Statistics say that 1 in 4 women experiences miscarriage.  That’s a big percentage of us.

Why then, is it so weird to talk about?  Chances are, you or someone you know has experienced this.  This needs to be ok to talk about.  So, I’m talking about it.

As I’m sure you could imagine – the thought of telling everyone that we are pregnant again, without knowing for sure that this pregnancy will result in a baby, as so many before it did not, is completely terrifying.  (We have told our families, but have not announced this publicly yet….although I suppose some may argue that this is an announcement of sorts, I feel fairly confident that not many people actually read this, LOL)

What makes this sort of thing even scarier is a commonly held belief in our society that you should NEVER announce your pregnancy in the first trimester.  (again, following that whole taboo “don’t talk about it” theme which I’m a big fan of. *sarcasm*)

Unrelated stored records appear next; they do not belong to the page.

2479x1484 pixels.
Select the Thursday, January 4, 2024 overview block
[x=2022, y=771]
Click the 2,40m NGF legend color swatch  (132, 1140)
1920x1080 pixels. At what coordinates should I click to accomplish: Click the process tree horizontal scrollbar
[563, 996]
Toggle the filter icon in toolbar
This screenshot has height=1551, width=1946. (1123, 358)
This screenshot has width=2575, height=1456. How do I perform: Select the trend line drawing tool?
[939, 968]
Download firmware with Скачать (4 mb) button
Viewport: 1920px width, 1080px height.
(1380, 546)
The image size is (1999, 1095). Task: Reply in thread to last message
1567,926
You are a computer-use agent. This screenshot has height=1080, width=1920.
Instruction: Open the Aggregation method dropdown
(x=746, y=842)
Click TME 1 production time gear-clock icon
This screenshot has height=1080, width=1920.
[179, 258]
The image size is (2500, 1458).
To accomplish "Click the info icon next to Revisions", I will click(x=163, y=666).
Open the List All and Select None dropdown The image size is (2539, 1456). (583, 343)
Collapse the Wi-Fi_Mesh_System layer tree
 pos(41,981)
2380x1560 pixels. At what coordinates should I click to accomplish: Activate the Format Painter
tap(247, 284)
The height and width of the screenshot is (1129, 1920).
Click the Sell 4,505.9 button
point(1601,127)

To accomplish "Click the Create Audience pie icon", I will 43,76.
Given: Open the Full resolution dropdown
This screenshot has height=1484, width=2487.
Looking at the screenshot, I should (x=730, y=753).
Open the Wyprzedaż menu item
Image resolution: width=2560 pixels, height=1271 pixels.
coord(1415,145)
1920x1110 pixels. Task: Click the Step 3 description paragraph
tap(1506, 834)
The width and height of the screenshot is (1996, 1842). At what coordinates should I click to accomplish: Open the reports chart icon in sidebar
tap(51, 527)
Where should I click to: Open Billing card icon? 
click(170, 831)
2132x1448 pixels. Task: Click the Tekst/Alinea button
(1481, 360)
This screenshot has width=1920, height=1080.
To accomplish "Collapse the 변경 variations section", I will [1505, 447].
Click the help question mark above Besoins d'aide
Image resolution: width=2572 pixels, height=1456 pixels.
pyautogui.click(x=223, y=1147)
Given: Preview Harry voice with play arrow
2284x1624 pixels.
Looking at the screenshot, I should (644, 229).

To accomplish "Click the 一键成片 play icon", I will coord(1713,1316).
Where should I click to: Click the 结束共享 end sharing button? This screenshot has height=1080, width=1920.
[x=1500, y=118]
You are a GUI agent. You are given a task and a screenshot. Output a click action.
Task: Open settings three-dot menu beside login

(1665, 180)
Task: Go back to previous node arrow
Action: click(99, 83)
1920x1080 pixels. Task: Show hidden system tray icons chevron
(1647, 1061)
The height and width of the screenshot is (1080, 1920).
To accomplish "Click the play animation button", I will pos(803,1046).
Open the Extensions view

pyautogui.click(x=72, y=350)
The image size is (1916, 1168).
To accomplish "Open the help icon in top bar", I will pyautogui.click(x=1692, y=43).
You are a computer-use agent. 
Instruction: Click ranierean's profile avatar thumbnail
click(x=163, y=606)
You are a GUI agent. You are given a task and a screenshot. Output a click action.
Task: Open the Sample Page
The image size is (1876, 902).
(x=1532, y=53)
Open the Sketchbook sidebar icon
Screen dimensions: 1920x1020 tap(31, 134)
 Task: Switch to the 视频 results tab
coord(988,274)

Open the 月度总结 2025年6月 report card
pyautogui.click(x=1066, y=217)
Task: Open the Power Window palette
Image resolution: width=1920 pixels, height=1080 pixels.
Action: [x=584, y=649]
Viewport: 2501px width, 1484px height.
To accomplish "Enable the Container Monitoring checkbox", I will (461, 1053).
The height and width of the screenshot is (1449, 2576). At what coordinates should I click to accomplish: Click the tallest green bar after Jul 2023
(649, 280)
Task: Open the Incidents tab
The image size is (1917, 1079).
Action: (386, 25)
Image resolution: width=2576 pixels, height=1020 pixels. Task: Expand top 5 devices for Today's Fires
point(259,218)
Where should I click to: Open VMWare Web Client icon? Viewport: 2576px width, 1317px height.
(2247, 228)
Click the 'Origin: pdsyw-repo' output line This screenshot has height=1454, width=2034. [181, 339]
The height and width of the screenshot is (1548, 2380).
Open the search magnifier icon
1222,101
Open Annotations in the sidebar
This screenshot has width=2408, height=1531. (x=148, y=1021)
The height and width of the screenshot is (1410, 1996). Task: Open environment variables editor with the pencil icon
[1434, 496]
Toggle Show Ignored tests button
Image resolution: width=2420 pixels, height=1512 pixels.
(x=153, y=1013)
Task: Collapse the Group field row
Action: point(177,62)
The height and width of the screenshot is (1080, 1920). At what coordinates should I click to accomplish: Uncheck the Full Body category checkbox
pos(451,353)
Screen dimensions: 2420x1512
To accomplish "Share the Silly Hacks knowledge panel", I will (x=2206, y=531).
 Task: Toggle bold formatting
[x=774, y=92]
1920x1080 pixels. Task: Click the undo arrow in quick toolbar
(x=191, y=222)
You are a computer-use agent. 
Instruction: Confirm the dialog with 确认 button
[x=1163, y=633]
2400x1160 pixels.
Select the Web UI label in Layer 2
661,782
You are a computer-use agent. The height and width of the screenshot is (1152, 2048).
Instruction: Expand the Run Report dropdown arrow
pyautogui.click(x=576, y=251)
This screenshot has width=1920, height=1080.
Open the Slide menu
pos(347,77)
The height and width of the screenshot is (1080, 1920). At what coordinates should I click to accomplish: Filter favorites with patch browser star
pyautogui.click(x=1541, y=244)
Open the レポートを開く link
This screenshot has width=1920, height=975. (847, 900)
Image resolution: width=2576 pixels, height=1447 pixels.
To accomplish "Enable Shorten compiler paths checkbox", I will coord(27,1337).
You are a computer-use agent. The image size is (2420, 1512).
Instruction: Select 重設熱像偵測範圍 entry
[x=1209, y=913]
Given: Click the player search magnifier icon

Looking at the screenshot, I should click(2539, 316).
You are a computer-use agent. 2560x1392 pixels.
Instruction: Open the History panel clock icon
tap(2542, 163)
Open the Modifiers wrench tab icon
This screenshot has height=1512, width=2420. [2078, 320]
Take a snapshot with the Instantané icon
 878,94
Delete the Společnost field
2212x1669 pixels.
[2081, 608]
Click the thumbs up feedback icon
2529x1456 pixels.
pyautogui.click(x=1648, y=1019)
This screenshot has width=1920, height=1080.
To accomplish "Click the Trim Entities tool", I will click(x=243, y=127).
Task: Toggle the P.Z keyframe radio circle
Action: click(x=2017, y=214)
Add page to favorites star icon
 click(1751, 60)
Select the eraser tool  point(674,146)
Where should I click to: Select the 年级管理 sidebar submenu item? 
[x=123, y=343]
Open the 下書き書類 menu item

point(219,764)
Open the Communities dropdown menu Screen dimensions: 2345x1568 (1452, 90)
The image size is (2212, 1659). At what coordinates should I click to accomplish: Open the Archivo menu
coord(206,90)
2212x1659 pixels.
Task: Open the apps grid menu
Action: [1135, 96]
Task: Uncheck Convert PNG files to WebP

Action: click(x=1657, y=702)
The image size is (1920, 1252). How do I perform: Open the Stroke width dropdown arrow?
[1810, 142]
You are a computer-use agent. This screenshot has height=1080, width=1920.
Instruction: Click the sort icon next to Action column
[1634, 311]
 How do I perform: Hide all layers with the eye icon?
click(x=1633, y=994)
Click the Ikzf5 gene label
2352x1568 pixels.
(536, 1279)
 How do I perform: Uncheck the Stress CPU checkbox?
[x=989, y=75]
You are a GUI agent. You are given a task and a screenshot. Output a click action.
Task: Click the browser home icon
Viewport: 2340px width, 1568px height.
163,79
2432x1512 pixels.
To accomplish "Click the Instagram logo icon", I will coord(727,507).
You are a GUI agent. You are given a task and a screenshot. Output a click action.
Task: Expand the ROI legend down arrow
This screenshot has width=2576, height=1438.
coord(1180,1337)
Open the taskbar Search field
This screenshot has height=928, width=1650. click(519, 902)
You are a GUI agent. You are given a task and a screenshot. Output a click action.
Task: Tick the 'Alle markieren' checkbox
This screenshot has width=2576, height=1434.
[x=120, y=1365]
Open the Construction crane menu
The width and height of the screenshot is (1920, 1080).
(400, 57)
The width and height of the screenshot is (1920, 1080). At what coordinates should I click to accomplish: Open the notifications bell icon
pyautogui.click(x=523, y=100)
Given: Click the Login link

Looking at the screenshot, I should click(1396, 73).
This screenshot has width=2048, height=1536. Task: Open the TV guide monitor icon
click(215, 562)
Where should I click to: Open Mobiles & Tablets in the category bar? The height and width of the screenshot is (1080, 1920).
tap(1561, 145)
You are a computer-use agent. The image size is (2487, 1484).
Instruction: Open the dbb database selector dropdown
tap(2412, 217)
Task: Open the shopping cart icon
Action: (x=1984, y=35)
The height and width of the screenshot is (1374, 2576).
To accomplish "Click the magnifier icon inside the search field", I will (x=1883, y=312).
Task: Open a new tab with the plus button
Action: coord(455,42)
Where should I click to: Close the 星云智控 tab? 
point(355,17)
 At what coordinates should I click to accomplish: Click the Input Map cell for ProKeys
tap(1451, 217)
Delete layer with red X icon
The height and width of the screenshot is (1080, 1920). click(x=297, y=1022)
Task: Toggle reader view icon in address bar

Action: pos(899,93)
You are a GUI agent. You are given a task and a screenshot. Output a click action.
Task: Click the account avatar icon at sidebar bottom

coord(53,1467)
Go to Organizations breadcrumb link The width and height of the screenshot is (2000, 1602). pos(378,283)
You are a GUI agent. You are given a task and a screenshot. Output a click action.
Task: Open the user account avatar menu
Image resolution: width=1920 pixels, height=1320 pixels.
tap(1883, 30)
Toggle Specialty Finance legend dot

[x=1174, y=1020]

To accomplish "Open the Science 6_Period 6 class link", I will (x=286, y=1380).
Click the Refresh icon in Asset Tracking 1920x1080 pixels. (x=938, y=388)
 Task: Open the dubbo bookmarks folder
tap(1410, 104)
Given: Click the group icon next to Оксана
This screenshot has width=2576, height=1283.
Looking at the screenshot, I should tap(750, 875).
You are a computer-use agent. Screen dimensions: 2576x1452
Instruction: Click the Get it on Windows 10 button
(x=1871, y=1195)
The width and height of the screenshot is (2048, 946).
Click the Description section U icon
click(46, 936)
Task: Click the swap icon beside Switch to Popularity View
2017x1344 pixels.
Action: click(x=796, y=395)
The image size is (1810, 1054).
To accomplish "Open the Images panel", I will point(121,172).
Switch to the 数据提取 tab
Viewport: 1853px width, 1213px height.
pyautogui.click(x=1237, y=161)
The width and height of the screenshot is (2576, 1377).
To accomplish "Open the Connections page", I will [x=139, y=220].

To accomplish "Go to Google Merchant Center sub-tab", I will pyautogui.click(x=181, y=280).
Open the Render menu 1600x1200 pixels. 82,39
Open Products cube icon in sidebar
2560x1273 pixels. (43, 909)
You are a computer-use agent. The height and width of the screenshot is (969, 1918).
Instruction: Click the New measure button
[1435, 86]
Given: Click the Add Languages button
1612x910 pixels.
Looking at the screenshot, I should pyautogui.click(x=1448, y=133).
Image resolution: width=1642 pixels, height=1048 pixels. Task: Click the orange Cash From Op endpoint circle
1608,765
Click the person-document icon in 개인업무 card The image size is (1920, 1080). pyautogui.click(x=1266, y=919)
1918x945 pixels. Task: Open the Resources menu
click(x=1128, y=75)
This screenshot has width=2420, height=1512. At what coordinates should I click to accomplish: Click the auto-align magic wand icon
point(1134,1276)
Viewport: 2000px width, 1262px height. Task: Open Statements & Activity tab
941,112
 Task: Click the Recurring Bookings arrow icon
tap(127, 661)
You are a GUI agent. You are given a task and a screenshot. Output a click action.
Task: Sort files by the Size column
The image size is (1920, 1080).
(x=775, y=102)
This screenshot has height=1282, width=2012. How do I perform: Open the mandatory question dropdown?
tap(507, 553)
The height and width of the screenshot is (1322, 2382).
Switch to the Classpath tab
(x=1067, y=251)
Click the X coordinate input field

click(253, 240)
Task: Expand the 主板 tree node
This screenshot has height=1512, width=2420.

While this may seem like good advice…this type of secrecy actually means that women who do miscarry  in the first trimester often don’t get the support they need, because no one knew about it.

Do you know how hard it is to go through this type of loss without support?  It’s almost impossible.  This type of loss shakes people to their core.  Most women blame themselves….some feel sure that it happened because deep down, they wouldn’t be a good mother, or that there’s something fundamentally wrong with them and this is nature’s way of weeding that out.  They struggle with thoughts of what could have been done to prevent it, and pour over every detail leading up to the loss to find the reason it happened.

I was once convinced I lost a child because I ate a pkg. of ramen noodles, which are full of sodium and msg.  It’s not rational.  It’s traumatic, and terrifying, and rips your confidence, and who you thought you were to shreds.  Not to mention what it does to your relationships.  This type of thing breaks people.

No one should have to go through something like that alone.

That all considered, we have decided that this baby, however long  they are with us, deserves to be recognized and celebrated, and loved by others as much as we already love him/her.  Should the unthinkable happen, we’ll draw on the support of those around us who know so that we don’t have to weather this storm alone.

As we pass previous milestones, and if we learn that baby is healthy, our joy will be much less cautious.   Until then….. Please keep us in your thoughts (and/or prayers if you do that sort of thing); and join us in celebration of this present moment, with lots of hope for the future.